I cannot bear to hear a baby cry. I feel it right to my core. But in the first year of my daughter’s life she suffered from a chronic illness that caused a lot of crying. And I mean a lot. Her wails were heartrending, made all the worse by how little I could do to ease her misery. We got through the days with kangaroo parenting and lots of nursing, but, because it was so hard for her to sleep, our nights were unspeakably long.
For hours each evening she could stay asleep only if I walked while holding her against my shoulder. I’d circle the dining room table, looking out the dark windows hoping for the momentary distraction of a passing car. The minutes went by in slow motion. My arms were cramped and my body beyond weary. Finally, in the early hours of the morning, she usually calmed enough that I could slump into bed against a pile of pillows where she slept on my chest and I slept too.
During those hours of walking I couldn’t watch TV, even dim light kept her awake much longer. (Science now tells us that as little as a light shining on the back of our knees is enough to change our circadian clocks.) So I resorted to the only distractions available: the ones I could play inside my head.
Now that my daughter is grown (and healthy!) I’d nearly forgotten those mental games until I listened to my friend Bernie DeKoven’s marvelous new recording, Recess for the Soul, which is packed with ideas for playing on what Bernie calls the Inner Playground.
Bernie describes undergoing a procedure at the dentist, saying,
Under certifiably physical duress, my mighty mind can take me away from the all too personal now. I can, instead, should I so choose, talk to myself, joke with myself, fool myself into some semblance of squirmlessness, even when the world wherein I found myself proves so profoundly squirmworthy.
I wish I’d heard of Bernie’s tactics back then…
I’ll share a few of the games I played on my own inner playground. These weren’t clever by any means, simply last-resort mechanisms to keep a desperately tired and worried parent going.

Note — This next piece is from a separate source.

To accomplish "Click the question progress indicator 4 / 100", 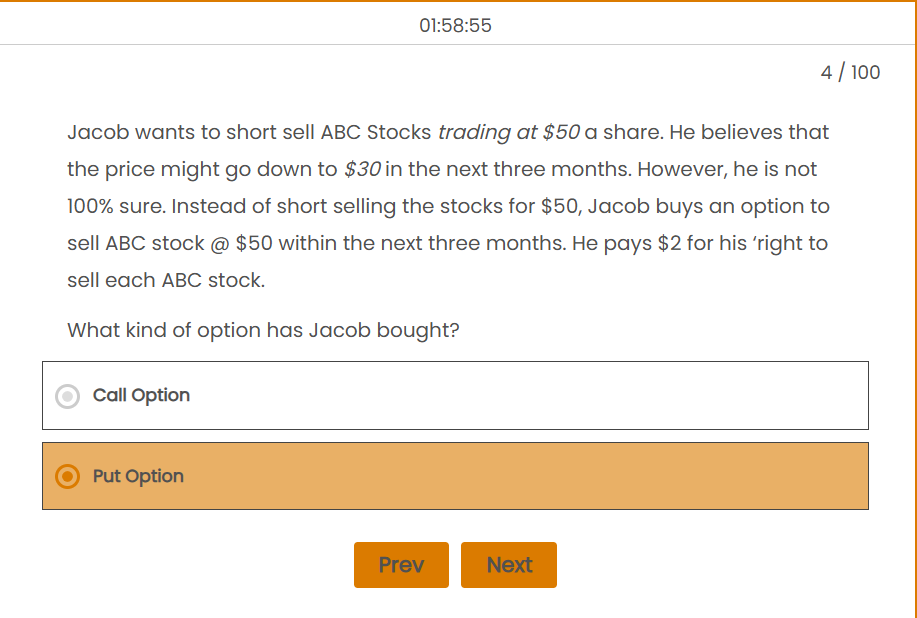I will pyautogui.click(x=850, y=72).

If you’re at the end of your rope for whatever reason, head on in to your inner playground. (For a much wider range of mental games, refer to Bernie’s recording.)
Betting On Myself
I’d tell myself that I could make it another 15 minutes without looking at the clock. Then I’d try to gauge how long that time period might be before checking the time. If I gave in and looked too soon, losing the bet, I’d lengthen the next time period, not letting myself look for another 20 minutes. And so on.

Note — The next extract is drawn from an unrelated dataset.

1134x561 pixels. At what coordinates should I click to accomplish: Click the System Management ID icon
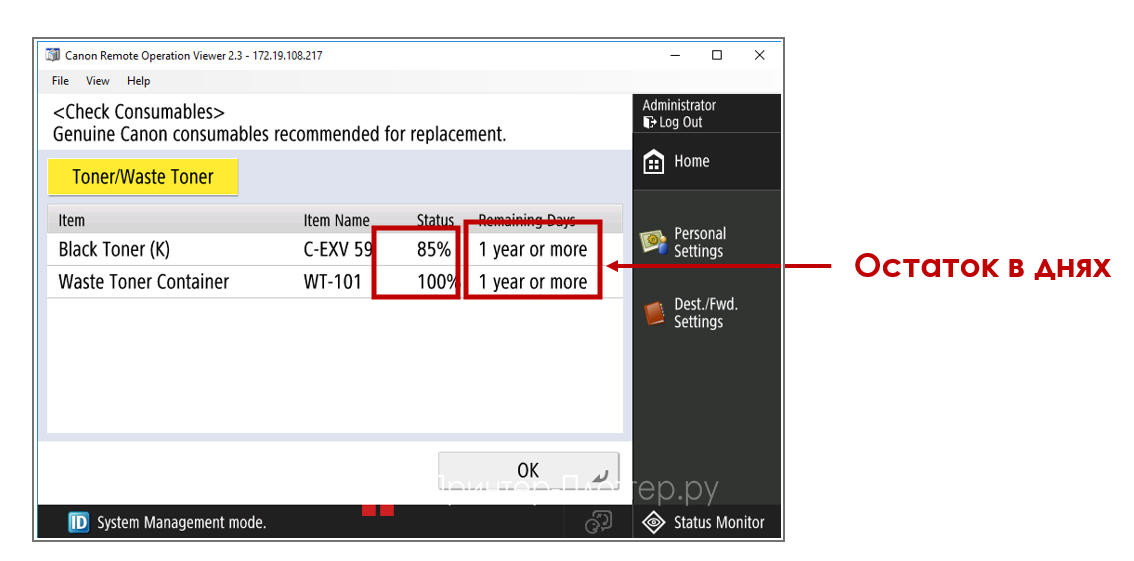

As I walked back and forth in my dark home in the wee hours, I’d challenge myself to reconstruct something in detail. One night it might be a book plot. Another night a childhood memory and another night a good time I’d had with friends. It wasn’t easy, but good mental exercise. It also, I’m sure, was a relief to so fully visit another realm in my mind.
Absurd Movie Screenplays
I’d mentally write screenplays, the more absurd the better. If I found myself with anything resembling a normal plot line I’d joggle it up by adding a talking giraffe, a time travel bathtub, or something equally implausible. The exhausted mind is actually pretty creative, maybe because logic is for people who get enough sleep.
When I was totally at the end of my rope and could find no way to ease my baby’s misery, I got to the point where I longed to set her down gently and fling myself out the window. So I’d pretend there was some omnipresent camera watching me. Somehow that made it easier to keep going, as if I were acting in a play about a very patient mother. When I was really tired, I pretended the film being made that moment was the only evidence that God might see of my life. I know, dire.
It wasn’t as if I didn’t want to be fully present with my daughter, I did. But there’s only so much mindfulness one can bear after hours of walking a sick child. Don’t wait until you’re ready to toss yourself out the window. Play as wildly as you’d like on your own inner playground.
(And if you’ve got techniques to help any of us through miseries like sitting on a plane with take-off delayed, waiting for the jury to come to a verdict, or pacing the floor of a surgical ward please share them with us!)